Anglesea Railroad

Overview
- Dates of operation: 1882–1888
- Successor: West Jersey Railroad

Technical
- Track gauge: 1,435 mm (4 ft 8+1⁄2 in)
- Length: 7.1 miles (11.4 km)

= Anglesea Railroad =

The Anglesea Railroad was a railway company in the United States. It was incorporated in 1882 and opened to Anglesea, New Jersey, in 1883. It was later extended to Holly Beach, New Jersey. The company went bankrupt in 1884 and was acquired by the West Jersey Railroad, a forerunner of the Pennsylvania-Reading Seashore Lines, in 1888.

== History ==
The principal figure behind the Anglesea Railroad was Frederick E. Swope, a real estate developer who also owned the Anglesea Land Company.
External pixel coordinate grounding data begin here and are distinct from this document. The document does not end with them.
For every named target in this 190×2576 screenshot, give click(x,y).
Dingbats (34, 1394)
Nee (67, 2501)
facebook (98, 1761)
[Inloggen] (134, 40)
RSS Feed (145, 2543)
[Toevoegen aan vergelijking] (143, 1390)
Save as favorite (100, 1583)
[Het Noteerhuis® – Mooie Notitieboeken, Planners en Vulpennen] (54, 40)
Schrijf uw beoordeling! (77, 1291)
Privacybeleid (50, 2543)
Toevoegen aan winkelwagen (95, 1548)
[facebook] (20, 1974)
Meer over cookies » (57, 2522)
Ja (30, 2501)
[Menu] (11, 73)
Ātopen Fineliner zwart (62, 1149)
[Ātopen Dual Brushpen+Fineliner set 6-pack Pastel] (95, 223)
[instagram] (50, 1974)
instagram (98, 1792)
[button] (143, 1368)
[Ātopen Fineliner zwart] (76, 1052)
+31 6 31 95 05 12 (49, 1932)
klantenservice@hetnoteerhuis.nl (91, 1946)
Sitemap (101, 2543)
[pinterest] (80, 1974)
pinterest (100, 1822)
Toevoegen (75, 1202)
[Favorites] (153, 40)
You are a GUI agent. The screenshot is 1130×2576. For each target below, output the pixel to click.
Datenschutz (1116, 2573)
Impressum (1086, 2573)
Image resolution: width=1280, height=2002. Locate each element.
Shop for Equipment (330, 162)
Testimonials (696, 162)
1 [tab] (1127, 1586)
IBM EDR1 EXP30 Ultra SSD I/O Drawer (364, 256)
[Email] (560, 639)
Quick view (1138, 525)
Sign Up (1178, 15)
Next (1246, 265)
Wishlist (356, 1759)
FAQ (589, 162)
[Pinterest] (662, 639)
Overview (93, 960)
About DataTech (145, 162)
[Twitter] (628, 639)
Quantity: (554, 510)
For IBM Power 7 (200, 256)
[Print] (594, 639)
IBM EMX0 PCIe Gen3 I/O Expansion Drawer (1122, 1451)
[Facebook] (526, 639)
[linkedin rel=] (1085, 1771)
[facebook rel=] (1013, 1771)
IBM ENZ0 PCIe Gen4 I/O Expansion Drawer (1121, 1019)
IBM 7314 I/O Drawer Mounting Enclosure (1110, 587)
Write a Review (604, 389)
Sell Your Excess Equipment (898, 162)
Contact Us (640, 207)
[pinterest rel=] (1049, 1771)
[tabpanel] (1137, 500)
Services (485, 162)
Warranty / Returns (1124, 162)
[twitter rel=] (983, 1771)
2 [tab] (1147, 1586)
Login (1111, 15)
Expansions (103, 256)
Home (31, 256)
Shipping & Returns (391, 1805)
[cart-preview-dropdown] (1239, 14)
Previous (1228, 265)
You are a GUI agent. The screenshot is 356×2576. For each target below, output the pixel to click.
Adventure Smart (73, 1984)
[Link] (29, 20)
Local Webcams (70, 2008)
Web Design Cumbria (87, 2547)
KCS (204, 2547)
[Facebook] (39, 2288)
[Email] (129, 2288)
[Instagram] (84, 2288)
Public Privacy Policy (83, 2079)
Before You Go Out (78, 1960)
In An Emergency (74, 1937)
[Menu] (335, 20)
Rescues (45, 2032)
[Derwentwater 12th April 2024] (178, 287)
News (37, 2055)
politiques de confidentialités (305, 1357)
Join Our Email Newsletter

The Anglesea Railroad was incorporated on November 20, 1882. Starting from Burleigh, New Jersey, on the West Jersey Railroad, the company built east across Grassy Sound to Anglesea, New Jersey. This initial line opened in July 1883.

The company was not a financial success. The poor quality of the roadbed earned it the sobriquet "Mud Hen." The company entered receivership on December 25, 1884. A 3 mi extension to Holly Beach, New Jersey, opened in 1885. The West Jersey Railroad acquired the company on May 23, 1888.

Under the West Jersey and Seashore Railroad the Anglesea Railroad's line was known as the Five Mile Beach Branch. The line was abandoned following the creation of the Pennsylvania-Reading Seashore Lines in 1933.